I have a data frame called lbt_all_epitopes
of 38282 rows and three columns, as shown below:
sequence score epitope.
1 RPGGPPGYRTPYTAK 1.724911 Epitope
2 TQGDRQKIQDAVSAA 1.664611 Epitope
3 EVKSRYNVDVSQNKR 1.593236 Epitope
4 VIEMTRAFEDDDFDK 1.578200 Epitope
5 ITQGDRQKIQDAVSA 1.533208 Epitope
6 GSADLTPSNLTRPAS 1.532700 Epitope
In the first column (named sequence) I have multiple similar strings, which I want to remove (I will be looking for similar strings using str_sub
).

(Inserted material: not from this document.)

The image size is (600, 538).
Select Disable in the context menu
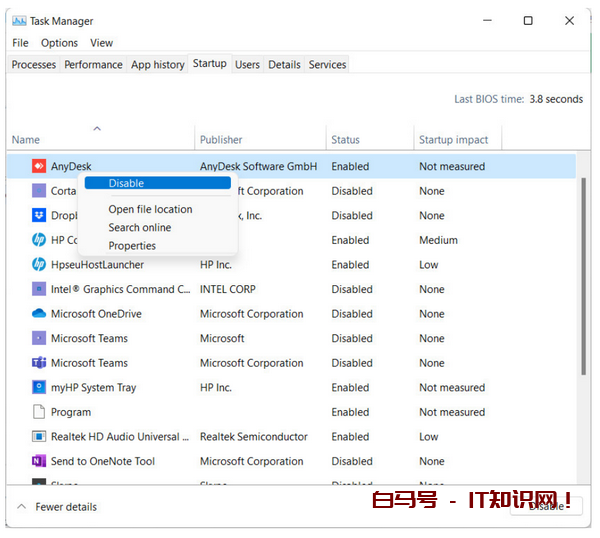pos(127,183)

For example, considering the first string of lbt_all_epitopes$sequence
("RPGGPPGYRTPYTAK") I want to look for similar strings in the whole column and store them in a vector
or in a data.frame
, which will be called to_be_removed
. I want to do this iteration for the first 30 elements present in lbt_all_epitopes$sequence
. For the sake of simplicity, let's just consider the top five rows. When I run the loop, like the one below:
# Iterate over the first 5 rows
top_30 <- 1:5
for(i in top_30) {
print(agrep(str_sub(lbt_all_epitopes$sequence[i], start = 5, end = 11), lbt_all_epitopes$sequence, value = T))
}
The output:
[1] "RPGGPPGYRTPYTAK" "VGTRPGGPPGYRTPY" "TRPGGPPGYRTPYTA" "GGPPGYRTPYTAKPF" "PGGPPGYRTPYTAKP"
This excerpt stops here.